Navigation channels are fairways for vessels to travel in and out of the terminal basin of a container port. The capacity of a navigation channel is restricted by the number of traffic lanes and safety clearance of vessels, and the availability of a navigation channel is usually affected by tides. The limited capacity and availability of a navigation channel could lead to congestion in the terminal basin. When the navigation channels run out of capacity, the anchorage areas in the terminal basin could serve as a buffer. This paper aims to develop a mathematical model that simultaneously optimizes the navigation channel traffic and anchorage area utilization. We provide a mixed integer programming formulation of the problem, analyze its complexity, and propose a Lagrangian relaxation heuristic in which the relaxed problem is decomposed into two asymmetric assignment problems.

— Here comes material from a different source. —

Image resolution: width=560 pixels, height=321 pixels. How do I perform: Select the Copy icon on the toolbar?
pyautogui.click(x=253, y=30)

Computational performance of the Lagrangian relaxation heuristic is tested on problem instances generated based on the operational data of a port in Shanghai. Computational results show that the proposed heuristic is able to achieve satisfactory performance within a reasonable computation time. Data files and the online appendix are available at https://doi.org/10.1287/trsc.2018.0879 .

Suggested Citation

  • Shuai Jia & Chung-Lun Li & Zhou Xu, 2019. "Managing Navigation Channel Traffic and Anchorage Area Utilization of a Container Port," Transportation Science, INFORMS, vol. 53(3), pages 728-745, May.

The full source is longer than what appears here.